Boston, MA (PRWEB) August 23, 2013
Following a Boston Globe article, written on August 20th and titled “Amid Criticism, Dunkin’ Moves to Replace Foam Cup”, SunshineBloggers discussed Brookline Massachusetts’ ban on styrofoam in food service establishments, and its effect on local businesses. Though the city did not ban all styrofoam (styrofoam ice chests, plates and cups, for instance, will still be sold in stores), on December 1st, all restaurants and food service companies are required to replace their styrofoam products with more readily recyclable alternatives. Dunkin’ Donuts, a food service company directly affected by the ban, has already implemented a replacement strategy.
Taryn Luna begins the aforementioned article with a brief exposition of Dunkin’ Donuts, and the famous cups that must be replaced in the wake of the Brookline ban. Dunkin’ Donut cups have grown to be synonymous with the brand, even appearing in the brand’s logo. In response to the ban, Dunkin’ Donuts began experimenting with different materials and styles for the new cups, wary of backlash; when cup lids were changed years prior to the styrofoam ban, Dunkin’ Donuts received hundreds of complaints from outraged customers unwilling to adapt to the change in coffee cup lids. To combat this fear, Dunkin Donuts worked with a manufacturer to design paper cups almost identical in appearance to the traditional foam cups, designed with insulation and a plastic liner to keep coffee hot—though higher-ups admit no amount of insulation can mimic the heat retaining properties of styrofoam. Despite the new design meeting Brookline’s requirements, the plastic lining of the cup makes recycling difficult, trading one inadequate material for another. Until a more cost-effective, environmentally friendly cup can be designed and manufactured, Dunkin’ Donuts will replace the traditional cups only in regions with styrofoam bans.
SunshineBloggers commends Brookline, Massachusetts’ devotion to being environmentally friendly, though several flaws exist in the city’s ban. Though the city is banning styrofoam containers in food establishments, styrofoam isn’t banned in stores; plates, cups, and styrofoam ice chests are sold currently, keeping concerns about styrofoam in landfills alive. In addition, the city did not provide alternative means of food storage, placing many companies in a difficult situation financially, making food costs in the city go up with the implementation of new food containers. To assist in the efficacy of the ban, cities should consider providing a series of alternatives to allow smoother transitions from styrofoam food storage to more easily recyclable food storage.

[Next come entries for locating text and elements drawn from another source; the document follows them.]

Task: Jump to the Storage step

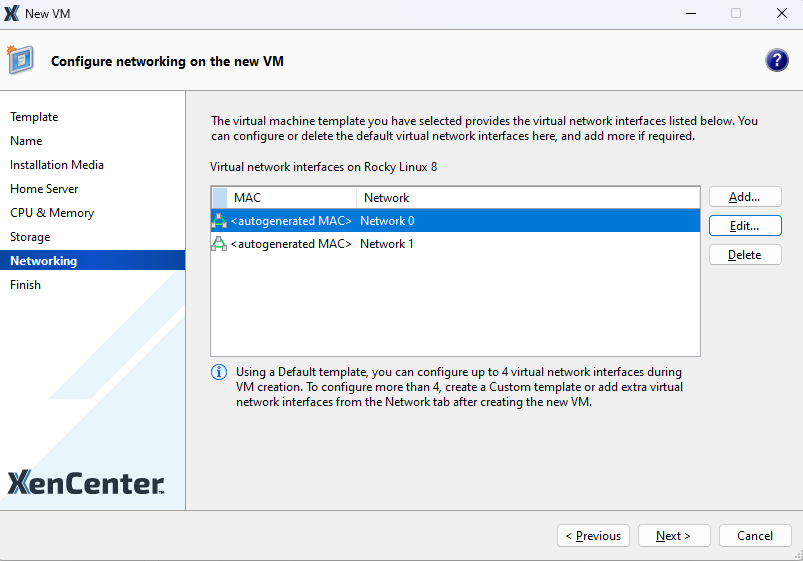Action: coord(30,237)

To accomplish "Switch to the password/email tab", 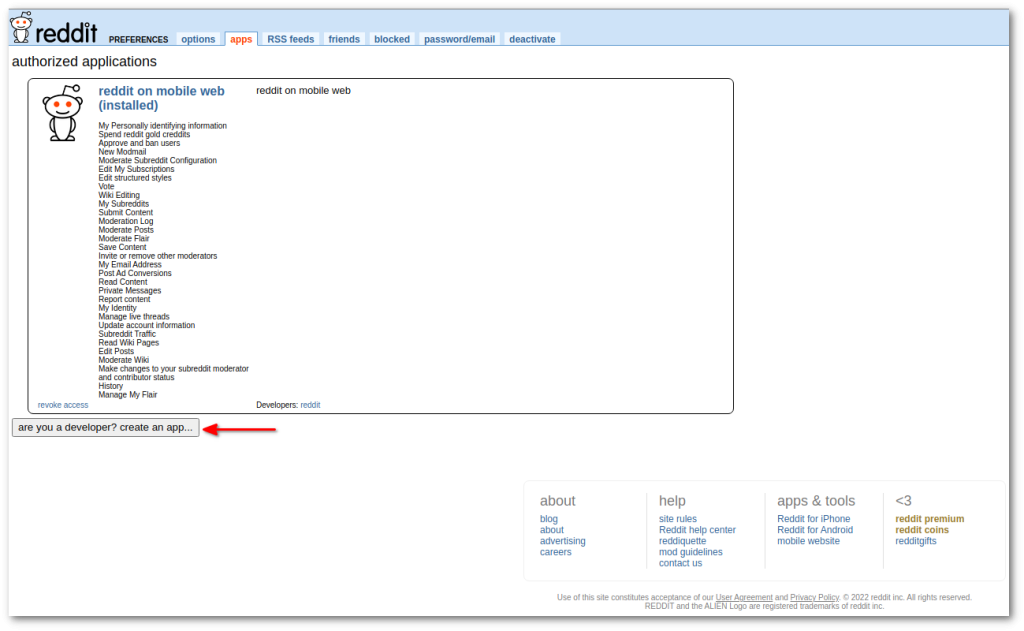I will click(x=459, y=39).
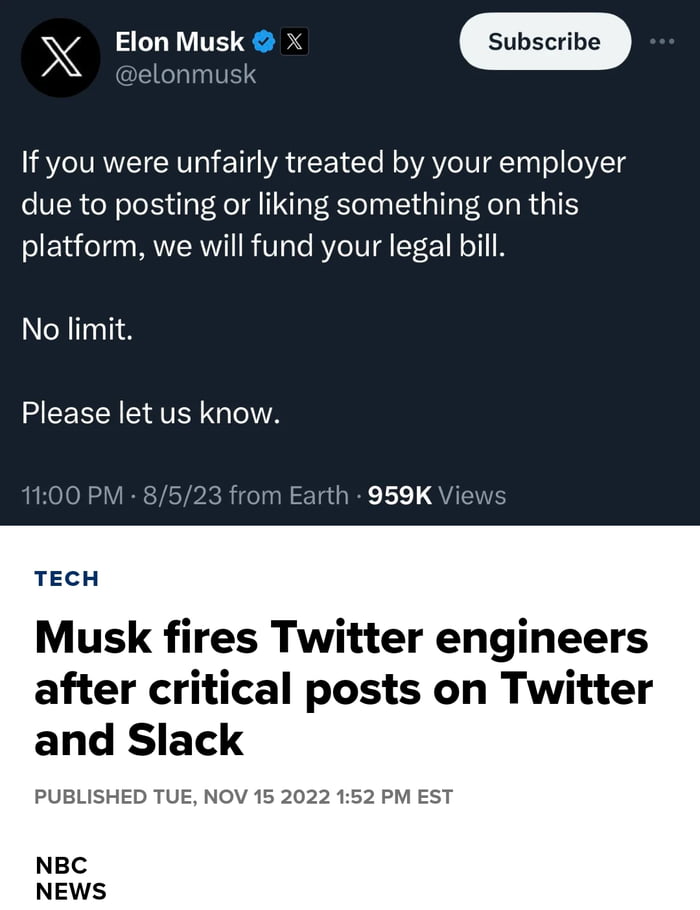Click the Elon Musk display name
Viewport: 700px width, 910px height.
(x=179, y=41)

Taryn Luna is a correspondent for the Boston Globe, focusing her work on business and economics, as well as a collection of local news items. She has been a staff writer for the Globe since July 2011.

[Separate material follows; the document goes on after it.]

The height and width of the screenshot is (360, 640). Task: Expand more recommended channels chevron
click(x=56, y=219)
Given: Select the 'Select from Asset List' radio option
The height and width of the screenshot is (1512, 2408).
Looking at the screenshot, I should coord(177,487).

Following the announcement of Brookline, Massachusetts’ ban on styrofoam food storage in food service establishments, Dunkin’ Donuts began seeking new cups to replace their traditional styrofoam coffee cups. Despite many bids and design templates, Dunkin’ Donuts eventually went with a double paper cup lined with plastic. Despite meeting the ban’s requirements, the cup is not predicted to be oft-recycled, as many recycling centers refuse to accept plastic-lined products. Though Brookline’s ban is a step in the right direction, many cities enacting similar bans fail to provide adequate resources for businesses forced to adopt new containers, and many companies are replacing styrofoam with alternatives that do not greatly increase the potential for recycling. As more bans are enacted, cities should provide businesses with several storage alternatives, easing the transition for business owners and consumers alike.